Le ciel français n’a jamais été aussi fréquenté. En 2025, le transport aérien hexagonal signe un retour spectaculaire à des niveaux inédits, dépassant même les sommets d’avant-crise. Une performance d’autant plus remarquable qu’elle s’inscrit dans un contexte de pression fiscale accrue, de mutation des usages et de recomposition économique du secteur. Derrière les chiffres records se dessinent toutefois des dynamiques contrastées, révélatrices des nouveaux arbitrages financiers et stratégiques auxquels font face compagnies et aéroports.
🌍 L’international, le vrai moteur économique
La relance du trafic aérien français repose avant tout sur la vigueur des flux internationaux, devenus le pilier central de la croissance du secteur. Selon les données de la Direction générale de l’aviation civile (DGAC), près de 183 millions de voyages individuels ont été comptabilisés en 2025 au départ ou à destination de la France, soit un volume supérieur au pic de 2019.
Cette dynamique est largement tirée par l’international, qui représente désormais environ 85 % du trafic total. Sur plusieurs années, ces liaisons affichent une progression solide, portée par l’Afrique, en forte expansion, avec une hausse supérieure à 30 %, soutenue par des besoins structurels de mobilité et des échanges économiques renforcés ; portée aussi par l’Union européenne, dont la croissance reste régulière malgré un environnement réglementaire plus contraignant ; et stimulée également par le continent américain, qui bénéficie d’une demande loisirs et affaires résiliente.
À l’inverse, le marché domestique poursuit son décrochage. Le trafic intérieur demeure nettement inférieur à son niveau pré-Covid, pénalisé par la concurrence ferroviaire, l’essor du télétravail et une fiscalité environnementale plus lourde sur les billets d’avion. Les lignes Paris–province et les dessertes transversales illustrent cette fragilisation, avec des reculs structurels qui interrogent la rentabilité à long terme de certaines liaisons.
La reprise reste également incomplète en Asie-Pacifique. Les échanges avec cette zone, freinés par la persistance de contraintes géopolitiques et monétaires, n’ont pas encore retrouvé leur niveau d’avant-crise. La DGAC souligne que certaines destinations majeures, comme la Chine ou le Japon, accusent encore un retard significatif, en partie lié à la faiblesse du yen et à la lente normalisation des flux touristiques et d’affaires.

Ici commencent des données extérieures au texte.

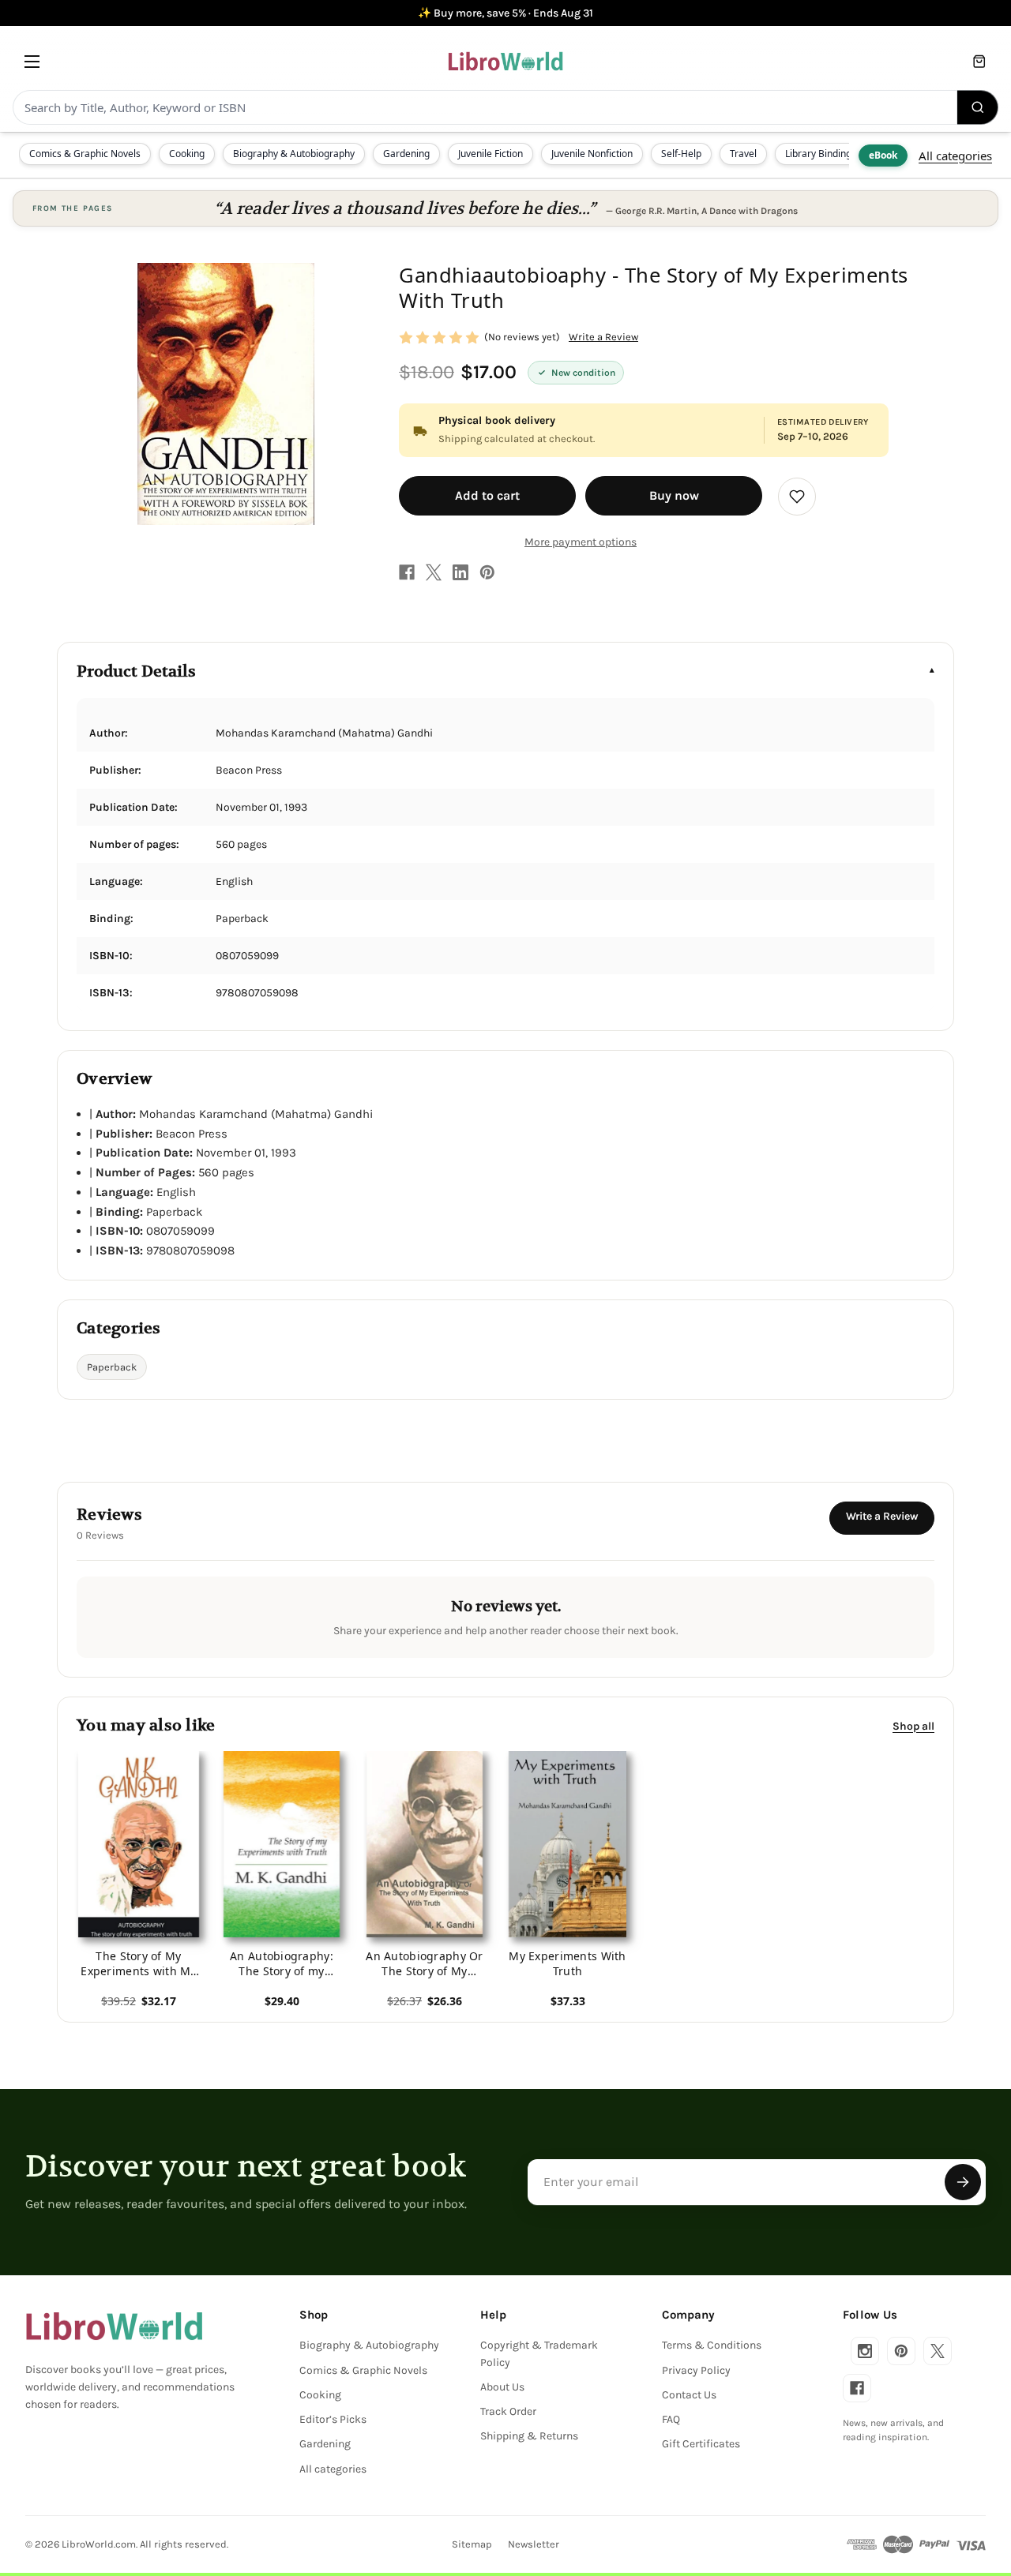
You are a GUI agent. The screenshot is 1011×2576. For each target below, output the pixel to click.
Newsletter (533, 2544)
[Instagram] (865, 2351)
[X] (434, 572)
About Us (502, 2387)
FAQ (671, 2419)
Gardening (406, 153)
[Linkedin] (460, 572)
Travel (743, 153)
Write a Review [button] (603, 337)
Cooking (187, 153)
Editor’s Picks (332, 2419)
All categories (955, 155)
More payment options (580, 542)
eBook (883, 155)
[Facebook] (407, 572)
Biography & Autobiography (294, 153)
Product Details (136, 671)
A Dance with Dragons (749, 210)
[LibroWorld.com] (114, 2327)
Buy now (674, 495)
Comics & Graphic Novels (85, 153)
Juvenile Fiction (490, 153)
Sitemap (472, 2544)
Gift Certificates (701, 2443)
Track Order (508, 2411)
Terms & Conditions (711, 2345)
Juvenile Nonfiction (592, 153)
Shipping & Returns (529, 2436)
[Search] (977, 107)
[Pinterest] (487, 572)
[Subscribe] (963, 2182)
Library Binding (818, 153)
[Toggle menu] (32, 61)
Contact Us (689, 2395)
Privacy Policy (696, 2370)
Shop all (913, 1725)
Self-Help (681, 153)
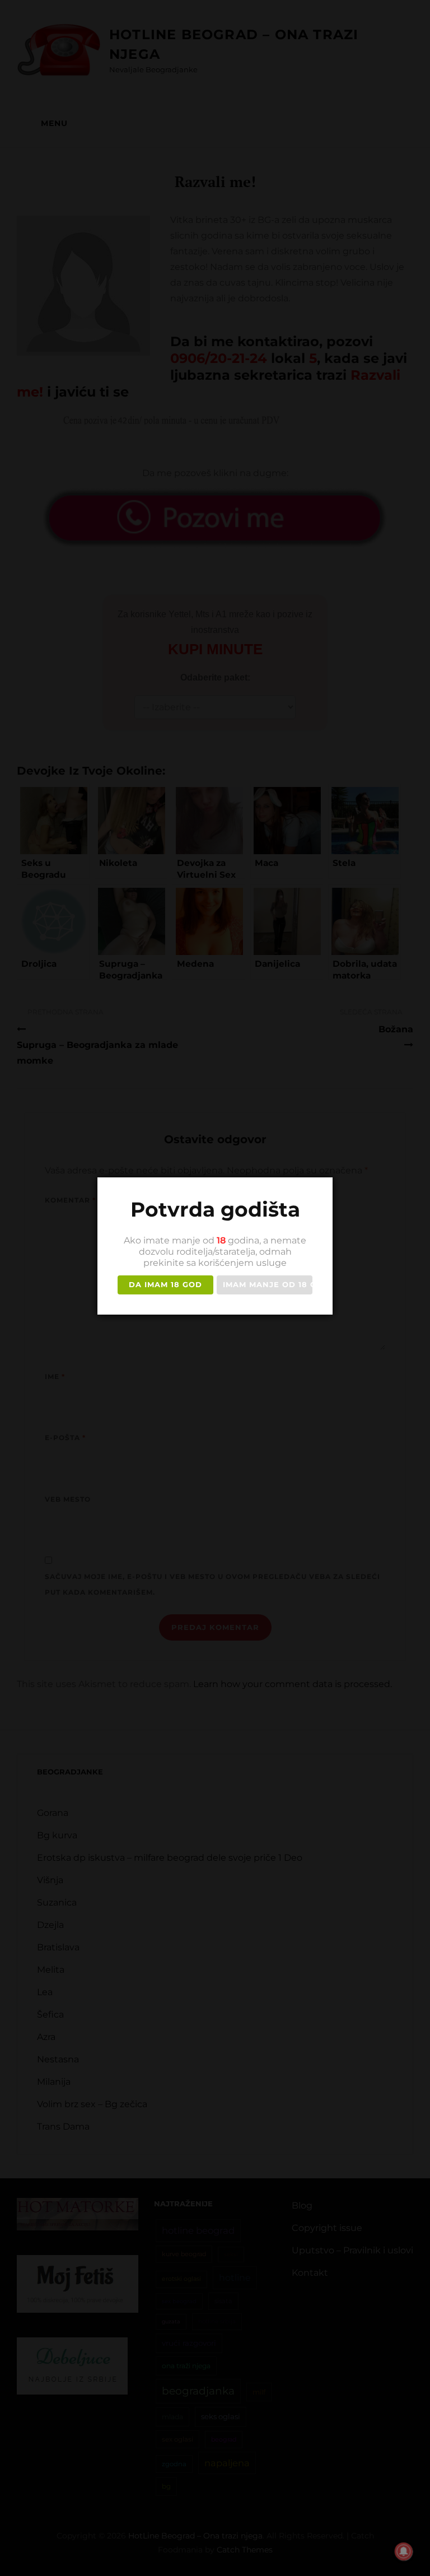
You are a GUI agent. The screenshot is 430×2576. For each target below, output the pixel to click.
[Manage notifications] (404, 2551)
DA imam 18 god (165, 1284)
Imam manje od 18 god (267, 1284)
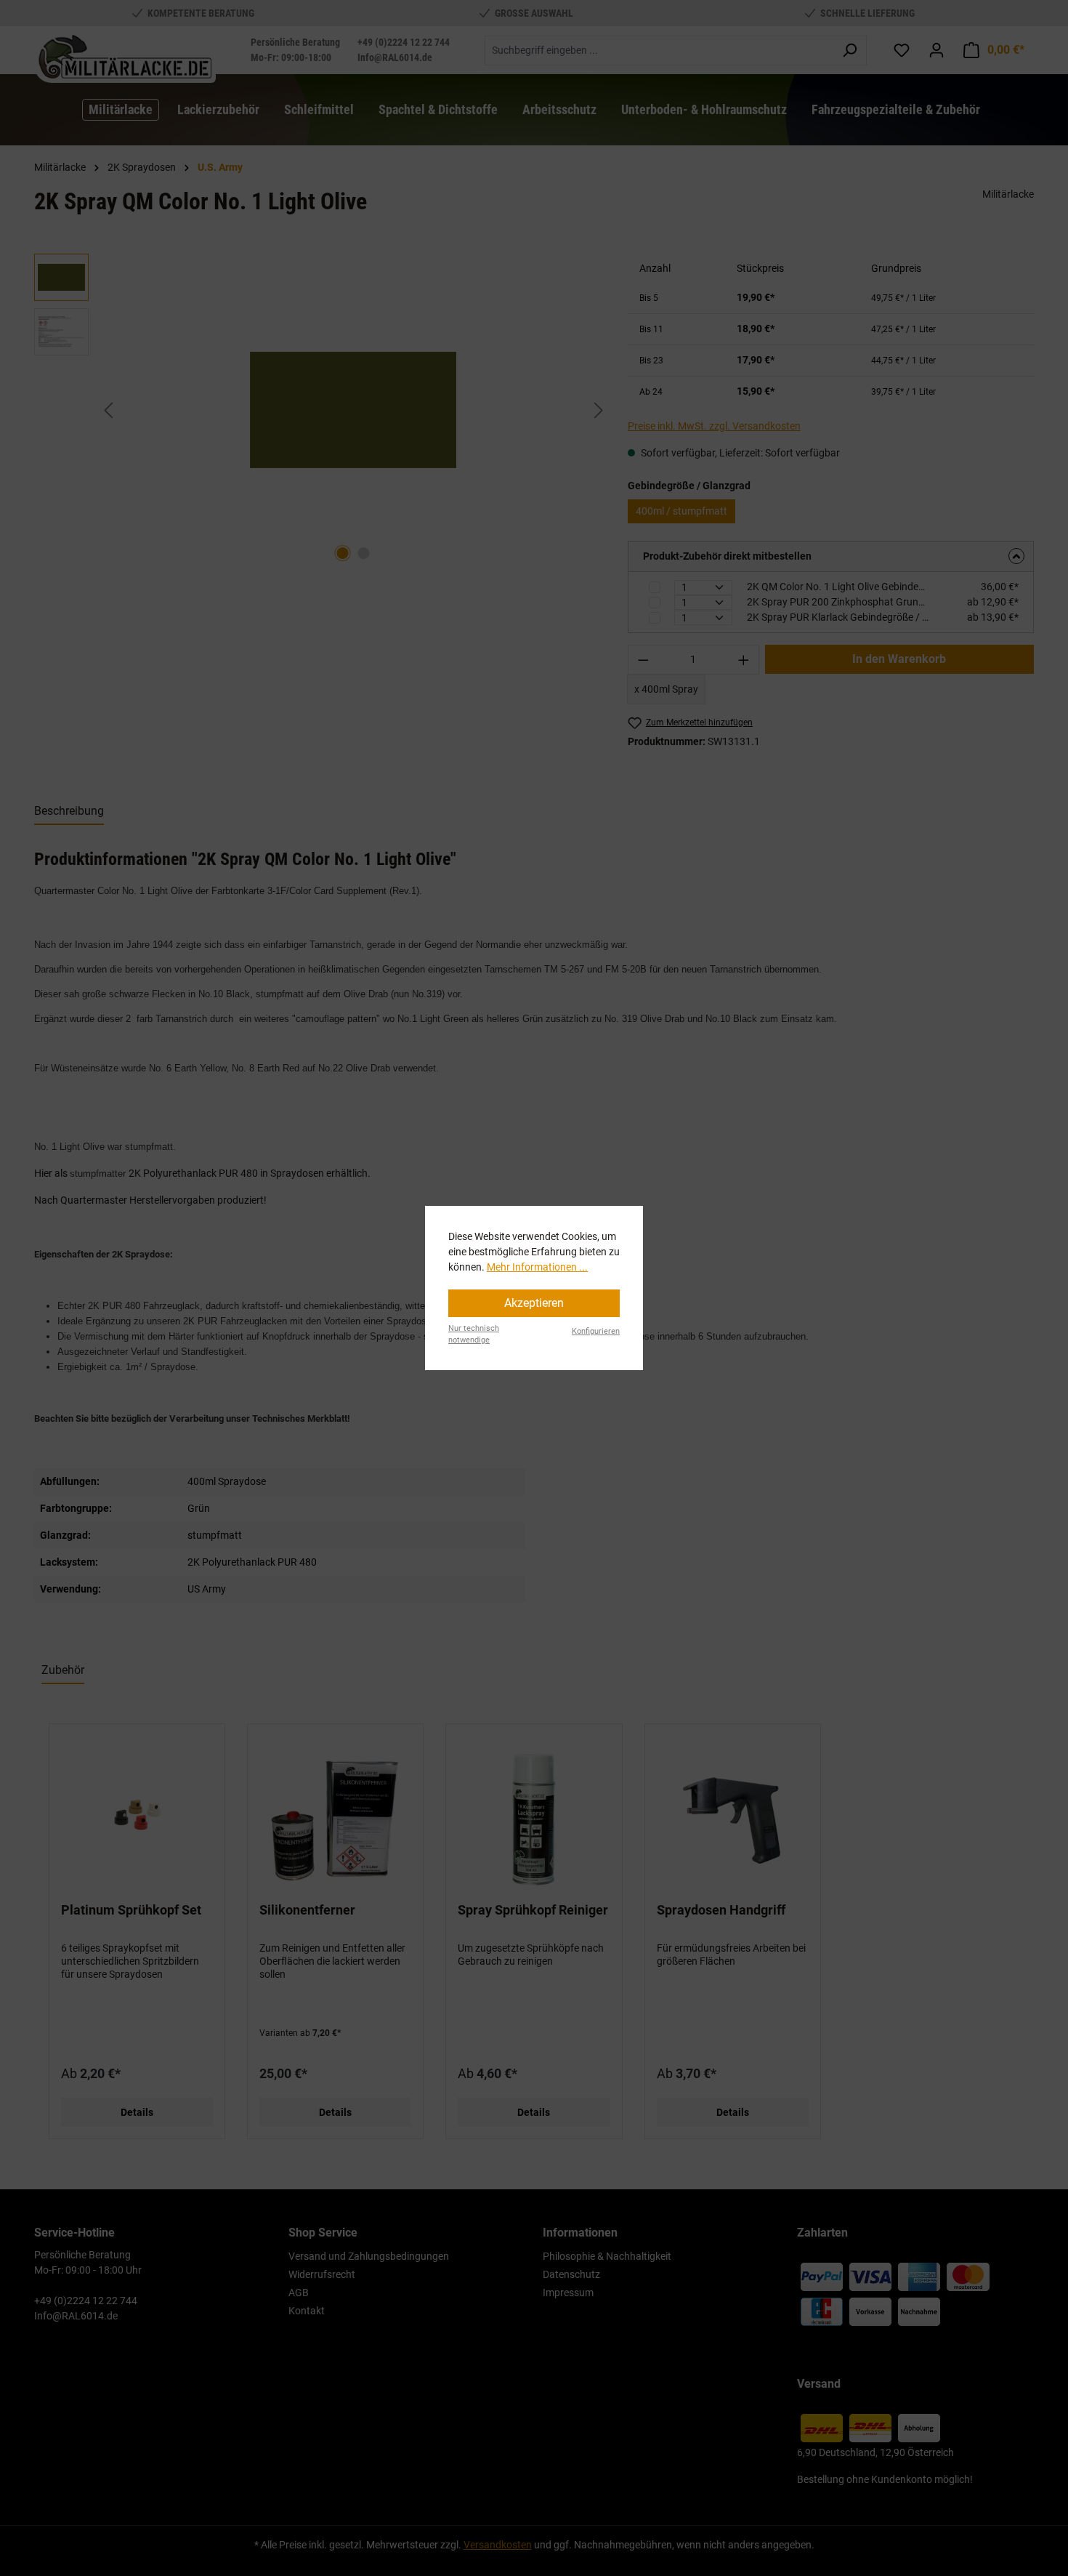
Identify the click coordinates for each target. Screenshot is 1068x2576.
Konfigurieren (596, 1331)
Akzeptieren (534, 1303)
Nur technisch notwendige (473, 1334)
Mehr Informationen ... (537, 1267)
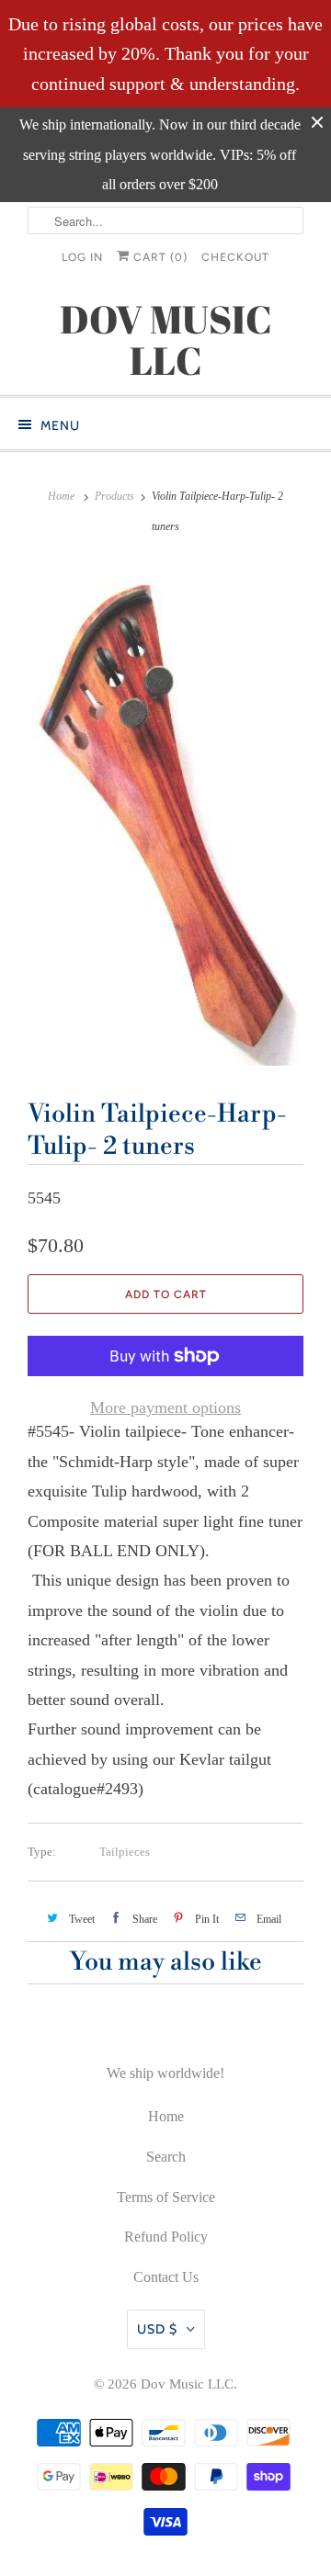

💶 Ces nouveaux arbitrages financiers
Au-delà des volumes, la photographie économique du trafic aérien français révèle des écarts marqués entre territoires et acteurs. Les grands hubs nationaux — Paris-Charles-de-Gaulle, Orly et Nice — conservent leur leadership, captant l’essentiel de la croissance. En revanche, des plateformes régionales comme Toulouse ou Bordeaux subissent plus fortement l’impact du report modal vers le train.
À l’opposé, certains aéroports secondaires tirent profit du modèle low-cost. La progression spectaculaire de Beauvais, désormais dans le haut du classement national, illustre la capacité de ces infrastructures à capter une demande sensible aux prix, malgré la hausse des taxes.
Sur le plan concurrentiel, les compagnies sous pavillon français parviennent à regagner des parts de marché, dépassant légèrement leur position d’avant-crise. Une évolution encourageante, mais qui reste fragile dans un contexte où, comme le rappelle l’IATA, le trafic mondial avait déjà retrouvé son rythme de croisière dès 2024, bien avant la France.
La fiscalité demeure toutefois un point de tension majeur. L’alourdissement des taxes sur le transport aérien, justifié par les impératifs de transition écologique, pèse directement sur les coûts et les marges. Comme le souligne la DGAC, cette contrainte pourrait à terme accentuer la polarisation du marché : concentration sur les axes internationaux rentables, au détriment de certaines dessertes intérieures moins profitables.
👁 L’œil de l’expert
Le record de fréquentation enregistré en 2025 confirme la résilience économique du transport aérien français, mais il masque des fragilités structurelles. La croissance est réelle, mais déséquilibrée, très dépendante de l’international et exposée aux arbitrages fiscaux et environnementaux. Pour les acteurs du secteur, l’enjeu des prochaines années sera clair : transformer cette reprise quantitative en performance financière durable, en conciliant compétitivité, transition écologique et aménagement du territoire.